Baku has helped give the Turkic agenda a more practical character. It is no longer limited to cultural or historical solidarity. It now includes transport connectivity, energy cooperation, security dialogue, economic integration, and political coordination. Azerbaijan’s role is especially important because it connects Türkiye with Central Asia and provides the geographic and political bridge necessary for a more coherent Turkic space.
At the same time, Baku has been careful to frame Turkic cooperation not as a confrontational bloc, but as part of a broader Eurasian architecture. This has helped reduce concerns in neighboring regions and made the project more acceptable to external actors. Once again, Azerbaijan’s diplomatic method is visible: promote strategic interests, but avoid unnecessary confrontation.
The scale of Azerbaijan’s diplomatic activity also reflects this wider ambition. According to the Ministry of Foreign Affairs, in 2025 alone Azerbaijan held political consultations with 52 states, signed 191 international documents with 41 countries, and expanded the geography of its strategic partnerships and bilateral cooperation. These figures show not only the intensity of diplomatic contacts, but also the diversification of Azerbaijan’s foreign policy agenda.
Photo: Getty Images
The deeper meaning of this transformation is that Azerbaijan is no longer building its foreign policy around a single issue. For decades, Karabakh was the central question. Today, Baku’s agenda is much broader: peace with Armenia, reconstruction of liberated territories, regional security, energy exports, transport corridors, Central Asian partnerships, Turkic cooperation, Islamic solidarity, relations with the West, dialogue with Russia and China, and active participation in global institutions.

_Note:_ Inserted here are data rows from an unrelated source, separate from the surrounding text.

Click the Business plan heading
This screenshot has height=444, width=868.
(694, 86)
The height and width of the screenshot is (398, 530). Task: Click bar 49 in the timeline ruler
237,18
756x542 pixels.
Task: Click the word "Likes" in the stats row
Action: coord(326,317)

This does not mean that Azerbaijan faces no challenges. A more active foreign policy also brings higher expectations and greater risks. Balancing relations with competing powers requires constant diplomatic precision. The peace process with Armenia remains sensitive. Regional connectivity projects depend not only on Azerbaijan’s will, but also on broader geopolitical conditions. International institutions can provide influence, but they can also become arenas of political pressure.

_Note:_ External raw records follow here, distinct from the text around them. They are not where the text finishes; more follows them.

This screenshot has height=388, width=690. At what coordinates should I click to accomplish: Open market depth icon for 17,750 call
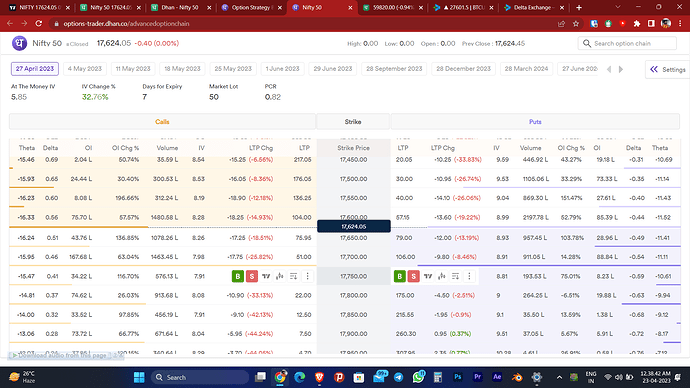(294, 276)
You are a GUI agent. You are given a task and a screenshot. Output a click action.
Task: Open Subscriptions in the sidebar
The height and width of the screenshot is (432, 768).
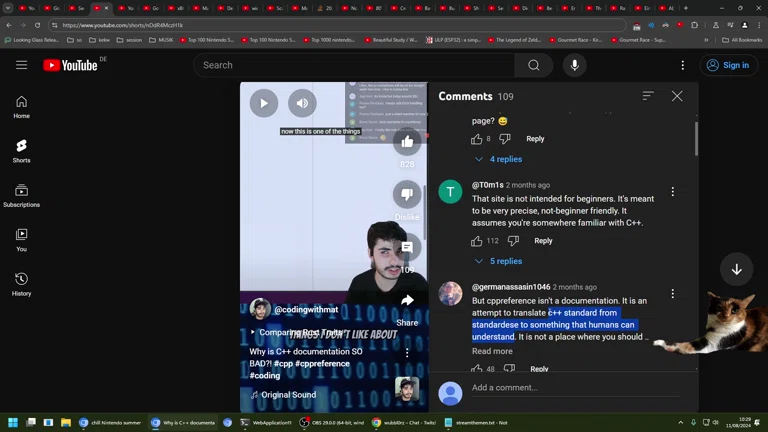[21, 195]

Still, Azerbaijan enters this new phase with several advantages: restored territorial integrity, economic resources, a clear strategic vision, strong state institutions, and a diplomatic culture based on pragmatism. These factors have allowed the country to move from defensive diplomacy to proactive diplomacy.
The central foreign policy priority for the coming period will be the consolidation of peace in the South Caucasus. If Azerbaijan and Armenia move from signed documents to practical normalization, the entire region could change. Transport links could reopen, economic cooperation could expand, and the South Caucasus could finally begin to function not as a geopolitical fault line, but as a corridor of opportunity.
For Azerbaijan, this would mark the completion of one historical stage and the beginning of another. The first stage was about survival, sovereignty, and the restoration of territorial integrity. The next stage is about influence, connectivity, and the shaping of a new regional order.
This is why Azerbaijan’s foreign policy should now be understood in broader terms. Baku is no longer merely adapting to the decisions of larger powers. It is increasingly becoming a state whose own decisions matter to others. That is the clearest sign of its transformation: Azerbaijan has moved from being a regional player to becoming a power broker with a growing role in the future of the South Caucasus and the wider Eurasian space.